Through her answers, Schiebinger provides insight into the significance of gender analysis—studying the impact of gender on scientific questions and findings, as well as who leads this research—in the sciences. In Gendered Innovations, she “explores how how gender analysis can profoundly enhance human knowledge in the areas of science, medicine, and engineering, offering concrete examples of new research results and future avenues for research.”

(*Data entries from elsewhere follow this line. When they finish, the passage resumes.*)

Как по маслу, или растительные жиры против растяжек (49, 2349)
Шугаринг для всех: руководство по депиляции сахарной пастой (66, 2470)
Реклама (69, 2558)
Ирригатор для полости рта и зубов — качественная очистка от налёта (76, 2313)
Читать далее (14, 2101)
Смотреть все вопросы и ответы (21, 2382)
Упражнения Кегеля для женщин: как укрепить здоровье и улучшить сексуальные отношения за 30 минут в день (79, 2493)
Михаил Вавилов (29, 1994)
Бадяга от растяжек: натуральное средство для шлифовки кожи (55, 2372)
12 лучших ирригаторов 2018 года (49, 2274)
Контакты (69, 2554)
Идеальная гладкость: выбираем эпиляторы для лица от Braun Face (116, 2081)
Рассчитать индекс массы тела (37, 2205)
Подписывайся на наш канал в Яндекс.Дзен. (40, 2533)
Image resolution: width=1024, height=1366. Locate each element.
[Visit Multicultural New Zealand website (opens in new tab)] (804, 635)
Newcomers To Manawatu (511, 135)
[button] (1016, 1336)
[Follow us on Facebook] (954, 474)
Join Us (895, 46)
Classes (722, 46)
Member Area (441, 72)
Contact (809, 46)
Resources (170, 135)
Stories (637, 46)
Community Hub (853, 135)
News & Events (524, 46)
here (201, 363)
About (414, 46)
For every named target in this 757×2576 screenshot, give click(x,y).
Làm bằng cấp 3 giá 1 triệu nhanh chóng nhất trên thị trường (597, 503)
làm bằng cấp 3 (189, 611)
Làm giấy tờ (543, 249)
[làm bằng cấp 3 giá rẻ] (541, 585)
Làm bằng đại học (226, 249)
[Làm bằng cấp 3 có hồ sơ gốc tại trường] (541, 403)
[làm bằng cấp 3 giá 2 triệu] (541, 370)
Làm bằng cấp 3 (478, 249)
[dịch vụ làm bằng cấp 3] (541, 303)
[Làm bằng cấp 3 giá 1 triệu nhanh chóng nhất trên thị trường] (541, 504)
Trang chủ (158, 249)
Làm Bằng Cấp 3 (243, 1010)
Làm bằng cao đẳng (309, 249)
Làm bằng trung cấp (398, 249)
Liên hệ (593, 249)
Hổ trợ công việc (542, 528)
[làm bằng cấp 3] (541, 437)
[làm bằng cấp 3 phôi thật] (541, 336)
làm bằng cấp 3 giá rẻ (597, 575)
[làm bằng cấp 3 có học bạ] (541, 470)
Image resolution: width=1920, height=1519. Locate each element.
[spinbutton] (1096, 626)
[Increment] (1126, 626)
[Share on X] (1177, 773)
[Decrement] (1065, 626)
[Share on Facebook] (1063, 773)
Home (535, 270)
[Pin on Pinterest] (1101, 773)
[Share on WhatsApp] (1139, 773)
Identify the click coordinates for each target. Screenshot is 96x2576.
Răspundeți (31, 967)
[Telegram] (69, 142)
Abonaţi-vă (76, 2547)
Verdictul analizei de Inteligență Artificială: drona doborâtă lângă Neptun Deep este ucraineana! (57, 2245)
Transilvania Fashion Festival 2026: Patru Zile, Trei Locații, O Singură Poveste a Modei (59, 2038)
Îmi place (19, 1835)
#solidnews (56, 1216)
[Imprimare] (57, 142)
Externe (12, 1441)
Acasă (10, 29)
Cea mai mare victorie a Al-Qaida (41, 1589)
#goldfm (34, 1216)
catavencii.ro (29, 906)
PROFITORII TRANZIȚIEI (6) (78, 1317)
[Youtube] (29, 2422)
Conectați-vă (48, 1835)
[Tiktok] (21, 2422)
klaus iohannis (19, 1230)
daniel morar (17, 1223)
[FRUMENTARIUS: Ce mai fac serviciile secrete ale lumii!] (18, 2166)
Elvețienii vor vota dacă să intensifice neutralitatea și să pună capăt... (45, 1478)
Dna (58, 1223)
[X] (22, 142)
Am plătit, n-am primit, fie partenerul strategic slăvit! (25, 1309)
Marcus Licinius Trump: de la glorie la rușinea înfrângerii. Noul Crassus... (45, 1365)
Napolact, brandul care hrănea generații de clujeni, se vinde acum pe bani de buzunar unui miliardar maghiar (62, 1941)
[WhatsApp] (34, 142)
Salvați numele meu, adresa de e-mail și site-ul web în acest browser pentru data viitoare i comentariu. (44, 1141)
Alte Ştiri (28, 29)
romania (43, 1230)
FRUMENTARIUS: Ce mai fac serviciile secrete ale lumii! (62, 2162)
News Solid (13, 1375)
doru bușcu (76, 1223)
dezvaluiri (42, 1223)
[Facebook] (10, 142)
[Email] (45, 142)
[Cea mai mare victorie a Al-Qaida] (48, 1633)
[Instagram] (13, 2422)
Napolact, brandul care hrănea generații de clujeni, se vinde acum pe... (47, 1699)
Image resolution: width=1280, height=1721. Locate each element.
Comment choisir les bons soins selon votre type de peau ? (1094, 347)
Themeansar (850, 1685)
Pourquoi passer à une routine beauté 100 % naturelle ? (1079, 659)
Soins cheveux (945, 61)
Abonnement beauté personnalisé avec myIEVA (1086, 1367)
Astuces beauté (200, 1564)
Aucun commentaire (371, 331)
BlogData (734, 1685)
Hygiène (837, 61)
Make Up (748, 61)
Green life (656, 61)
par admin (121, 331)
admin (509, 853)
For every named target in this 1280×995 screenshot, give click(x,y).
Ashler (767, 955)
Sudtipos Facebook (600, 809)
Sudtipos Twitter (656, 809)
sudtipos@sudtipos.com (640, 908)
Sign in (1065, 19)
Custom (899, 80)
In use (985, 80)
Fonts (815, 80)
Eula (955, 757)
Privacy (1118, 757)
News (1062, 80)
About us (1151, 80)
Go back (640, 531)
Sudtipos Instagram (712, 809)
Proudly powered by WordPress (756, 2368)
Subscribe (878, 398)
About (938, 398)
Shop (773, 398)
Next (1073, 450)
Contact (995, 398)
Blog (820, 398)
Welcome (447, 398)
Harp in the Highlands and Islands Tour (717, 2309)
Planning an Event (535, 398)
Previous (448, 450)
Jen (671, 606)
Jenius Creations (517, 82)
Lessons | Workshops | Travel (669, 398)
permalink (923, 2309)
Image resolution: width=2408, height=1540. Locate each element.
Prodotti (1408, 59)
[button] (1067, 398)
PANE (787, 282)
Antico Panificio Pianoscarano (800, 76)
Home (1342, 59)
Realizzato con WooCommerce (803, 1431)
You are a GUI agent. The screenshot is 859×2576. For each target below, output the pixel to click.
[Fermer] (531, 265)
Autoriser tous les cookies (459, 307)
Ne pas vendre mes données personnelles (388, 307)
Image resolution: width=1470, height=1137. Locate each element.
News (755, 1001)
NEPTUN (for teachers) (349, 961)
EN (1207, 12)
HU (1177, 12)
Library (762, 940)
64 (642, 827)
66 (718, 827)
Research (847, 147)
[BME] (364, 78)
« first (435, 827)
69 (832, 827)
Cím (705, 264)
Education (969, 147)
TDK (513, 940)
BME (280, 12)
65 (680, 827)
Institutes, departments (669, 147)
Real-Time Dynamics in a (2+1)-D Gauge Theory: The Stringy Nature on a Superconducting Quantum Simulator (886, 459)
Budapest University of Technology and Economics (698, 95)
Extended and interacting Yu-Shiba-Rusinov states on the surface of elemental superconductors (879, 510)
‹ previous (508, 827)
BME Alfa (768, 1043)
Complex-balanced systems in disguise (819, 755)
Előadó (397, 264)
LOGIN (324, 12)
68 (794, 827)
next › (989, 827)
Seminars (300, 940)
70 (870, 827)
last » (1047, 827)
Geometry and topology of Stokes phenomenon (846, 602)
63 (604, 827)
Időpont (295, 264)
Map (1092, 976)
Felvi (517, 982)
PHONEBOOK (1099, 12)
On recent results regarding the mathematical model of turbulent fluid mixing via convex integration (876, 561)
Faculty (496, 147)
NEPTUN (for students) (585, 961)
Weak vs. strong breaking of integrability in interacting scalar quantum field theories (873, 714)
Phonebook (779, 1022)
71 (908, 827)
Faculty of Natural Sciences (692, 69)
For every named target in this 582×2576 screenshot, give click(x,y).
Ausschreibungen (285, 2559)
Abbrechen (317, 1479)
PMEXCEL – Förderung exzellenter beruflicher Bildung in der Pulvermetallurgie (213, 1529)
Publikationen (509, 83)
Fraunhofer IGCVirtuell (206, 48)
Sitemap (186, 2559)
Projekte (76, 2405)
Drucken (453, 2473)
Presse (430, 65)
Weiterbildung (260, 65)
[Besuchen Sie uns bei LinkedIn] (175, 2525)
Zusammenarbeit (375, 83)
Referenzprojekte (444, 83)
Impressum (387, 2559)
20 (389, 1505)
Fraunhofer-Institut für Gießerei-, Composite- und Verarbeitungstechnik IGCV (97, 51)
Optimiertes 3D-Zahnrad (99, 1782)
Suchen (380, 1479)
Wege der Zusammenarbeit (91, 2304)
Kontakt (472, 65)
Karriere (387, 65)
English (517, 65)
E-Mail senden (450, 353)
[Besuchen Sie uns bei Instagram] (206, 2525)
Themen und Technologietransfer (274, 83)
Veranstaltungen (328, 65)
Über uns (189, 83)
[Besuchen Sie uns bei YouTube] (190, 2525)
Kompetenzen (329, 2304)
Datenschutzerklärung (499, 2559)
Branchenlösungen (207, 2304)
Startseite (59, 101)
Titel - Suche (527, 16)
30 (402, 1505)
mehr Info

She clarifies that this volume does not focus on biases against women in the sciences, but rather how the natural sciences and engineering fields can benefit from gender analysis. These gendered innovations can take place at three levels: 1) Increasing participation of women in the sciences 2) changing the day-to-day culture of labs, universities, and corporations that foster the growth of both male and female scientists and 3) changing the gender inequalities that have been ingrained in scientific institutions and have influenced the knowledge coming out of those institutions. Schiebinger’s book offers detailed examples of how gender analysis has changed specific aspects of particular sciences.
In response to Scott Jaschik's question about the notion of difference possibly leading to biases suggesting inherent differences in women's scientific interests, Schiebinger notes that gender analysis is an inclusive discipline that can benefit both men and women. “We need to be open to the possibility that human knowledge—what we know, what we value, what we consider important—may change dramatically when women (as well as underrepresented minorities) become full partners in knowledge production.”